Но самая мрачная сторона в романе конвейера – это политическое бесправие, безличие рабочих, особенно пролетарской молодежи, которую учат только повиноваться. Молодому инженеру, который восстает против преувеличенных заданий, партийный комитет напоминает о его недавнем «троцкизме» и грозит исключением. Молодые партийцы спорят на тему: почему никто в молодом поколении не сделал ничего выдающегося ни в одной из областей? Собеседники утешают себя довольно сбивчивыми соображениями. Не потому ли, что мы придушены? – проскальзывает нота у одного из них. На него набрасываются: нам не надо свободы дискуссий, у нас есть руководство партией, «указания Сталина». Руководство партией – без дискуссий – это и есть «указания Сталина», которые, в свою очередь, лишь эмпирически подытоживают опыт бюрократии. Догмат бюрократической непогрешимости душит молодежь, пропитывая ее нравы прислужничеством, византийщиной, фальшивой «мудростью».

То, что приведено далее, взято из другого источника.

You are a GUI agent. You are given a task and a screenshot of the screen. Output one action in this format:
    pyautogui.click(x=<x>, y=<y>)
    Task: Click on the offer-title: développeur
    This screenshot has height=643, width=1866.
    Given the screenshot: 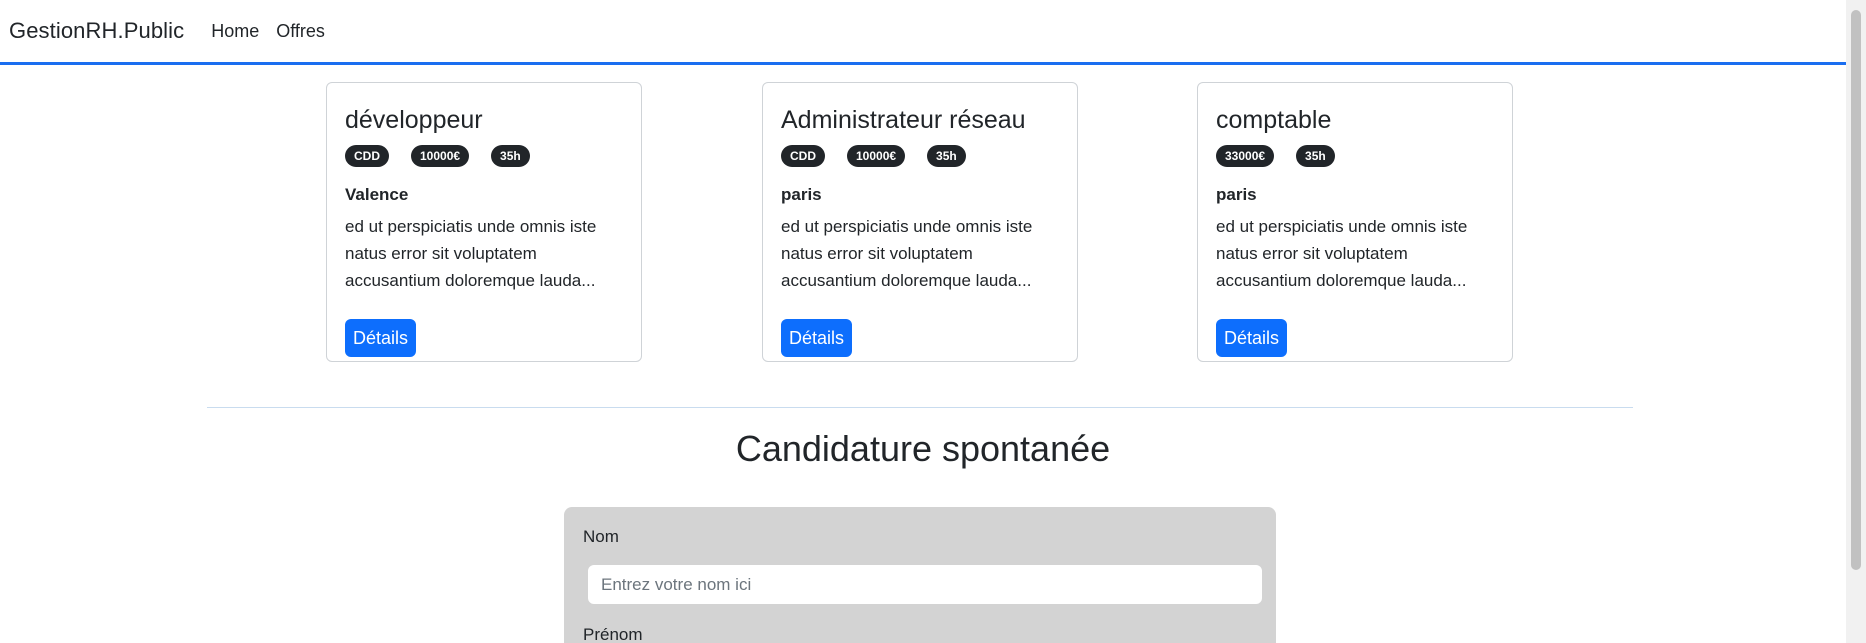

Где-нибудь, притаившись, и работают, вероятно, большие люди. Но на тех, которые дают официальную окраску молодому поколению, неизгладимая печать недорослей.8 мая 1935 г. Из Москвы через Париж сообщают: «Вам, уж, конечно, писали по поводу их маленькой неприятности». Речь идет явно о Сереже (и его подруге). Но нам ничего не писали, вернее, письмо погибло в пути, как большинство писем, даже совершенно невинных. Что значит «маленькая» неприятность? По какому масштабу «маленькая»?

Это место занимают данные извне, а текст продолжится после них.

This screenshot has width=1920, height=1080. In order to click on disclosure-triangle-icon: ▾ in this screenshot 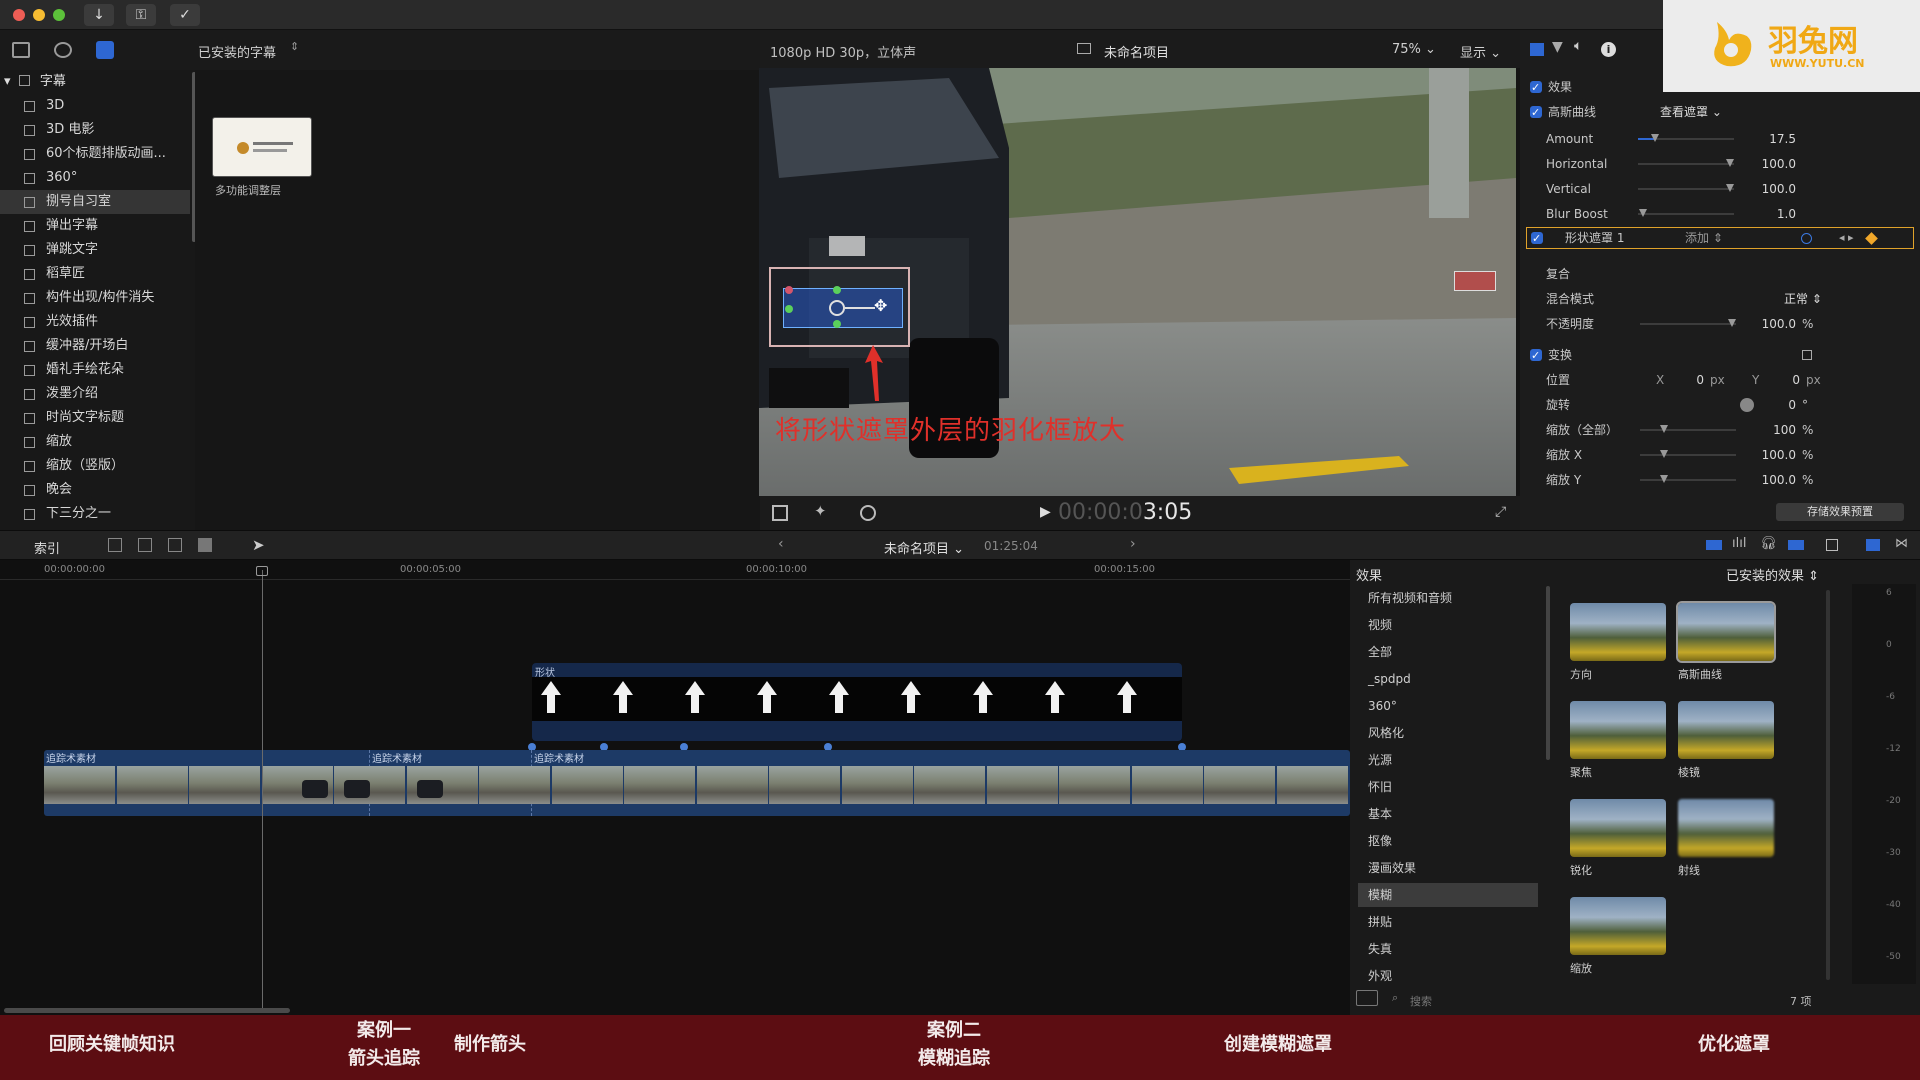, I will do `click(8, 82)`.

От самого Сережи вестей нет.
* * *Старость есть самая неожиданная из всех вещей, которые случаются с человеком.
* * *Норвежское рабочее правительство как будто твердо обещало визу. Придется, видимо, ею воспользоваться. Дальнейшее пребывание во Франции будет связано со все большими трудностями, притом в обоих вариантах: в случае непрерывного продвижения реакции, как и в случае успешного развития революционного движения. Не имея возможности выслать меня в другую страну, пр[авительст]во, теоретически «выславшее» меня из Франции, не решается направить меня в одну из колоний, ибо это вызвало бы слишком большой шум и создало бы повод для постоянной агитации. Но с обострением внутренних отношений эти второстепенные соображения отойдут назад, и мы с Н. можем оказаться в одной из колоний. Конечно, не в сравнительно благоприятных условиях Сев[ерной] Африки, а где-нибудь очень далеко… Это означало бы политическую изоляцию, неизмеримо более полную, чем на Принкипо. В этих условиях разумнее покинуть Францию вовремя.